[packagekit] 1-click; Third party vendors; etc.

Mon Jun 2 05:12:10 PDT 2008

Greetings All,

I have been watching with interest the discussion of one-click and
third party repositories resulting from fosscamp on this list. I have
been too busy with exams to risk commenting and embroiling myself in a
discussion until now. I would like to comment on some of the points
raised throughout this thread. I'll start a new thread as the other
was already getting rather off topic and there's no single message to
which I want to reply.

For those of you who are unfamiliar with what OCI is, or how it is
used, you might find my slides from fosdem[0] or the wiki section[1]
helpful.

The first thing that was asked was what the use cases for OCI are. The
traditional open package manager -> search -> install works well for
finding and installing software in the distribution's official
repository. However, there are two limitations:

a) Only software published by the system vendor is available (unless
other repositories are added)
b) Software is only locatable based on metadata supplied by the
packagers - name, summary, provides...

OCI addresses the first point by making it no more difficult to
install software published by a third party vendor than the
distributor. Obviously there are security and trust issues here which
I will cover later. The second point is also addressed by allowing
direct installation from wherever the user finds the software. Let us
consider how users actually discover that they wish to install
something. I do not believe it is always through perusing the software
available in the package manager. Some other examples would be:

* User finds a product's webpage, thinks this looks good, wants to install it.
* User purchases or is given a DVD containing some software, wants to
install it.
* User reads a review or article about software, and wants to install it.
* User reads a developer blog about some software and wishes to install it.
* User finds a tutorial explaining how to accomplish a goal, which
requires some software to be installed.

If we look at some examples of you get from a project/product web page
to install some software right now, such as pidgin[2], amarok[3],
amazon mp3 downloader[4]... They usually involve first the user to
drill down selecting their distribution and version, and then the user
either gets an individual rpm/deb package or complex instructions
regarding adding a package repository and installing the software.

Textual instructions for adding a repository and installing software
are in my opinion too complicated for most users to follow. A link to
an individual package has other problems - how will the package be
kept up to date with security and other fixes, what if that package
requires other software not in the distribution's main repository?

One option is to have for example an RPM that installs a .repo and key
for a repository and uses that repository in dependency resolution.
However, this creates a very distribution specific solution - a
different package will most likely be required for supporting
different distributions. Different repositories and package names will
likely be required for each different distribution. At the very least
a different package would be required for debian based systems. So
this solution would still, at best, require a user to know what
operating system he or she is using. Also, if you're relying on normal
packages to also add and remove repositories, is it possible for the
user interface to make it clear what is happening? There are also
other approaches to enable a link to install software, such as
apturl[5], and ThirdPartyApt[6], although these are both very
ubuntu-specific solutions and have some other limitations.

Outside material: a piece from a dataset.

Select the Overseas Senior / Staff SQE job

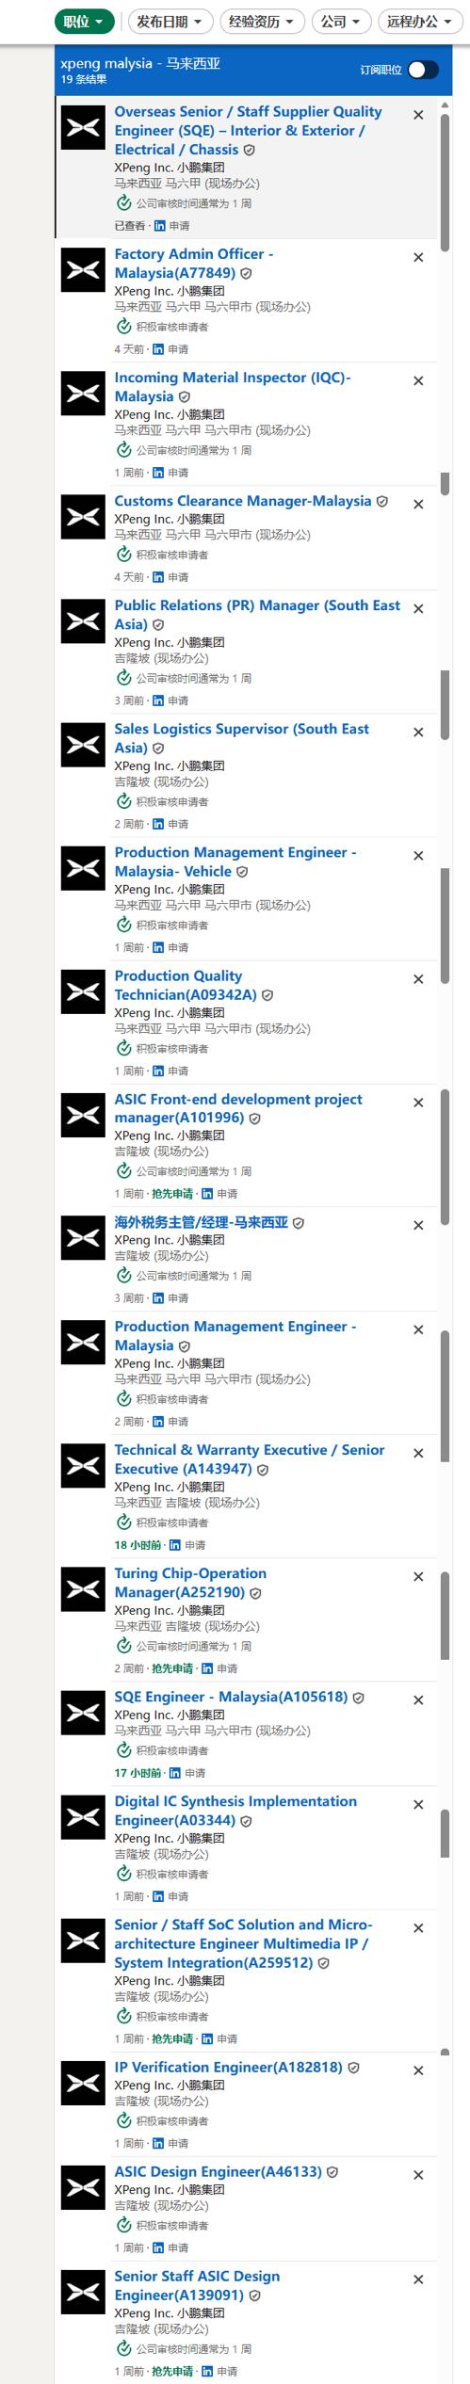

OCI allows a single install link to contain instructions for multiple
distributions. The handler should choose the instructions appropriate
for the distribution it is running under. This is already being used
successfully to have install links that work regardless of the version
of openSUSE the user is using[7]. The format is actually fairly
similar to that proposed by David Zeuthen[8]. It allows instructions
for multiple distributions, localisable information, mirrors, etc.
There is a brief overview[9] and a full schema[10] if you want more
information. There is also a proof of concept implementation of a
handler for ubuntu[11].

It is quite possible to implement a OCI handler for every
distribution, which does the right thing with each distribution's
package management. If OCI could be built on top of packagekit then a
single handler could work on every distribution with a packagekit
backend implemented. Indeed, it would seem foolish to implement a
distribution specific packagekit implementation, and then have to do
the same again for an OCI handler. As far as I am aware it is not
currently possible to implement using the packagekit API, as there
appears to be no way to add or remove repositories[12].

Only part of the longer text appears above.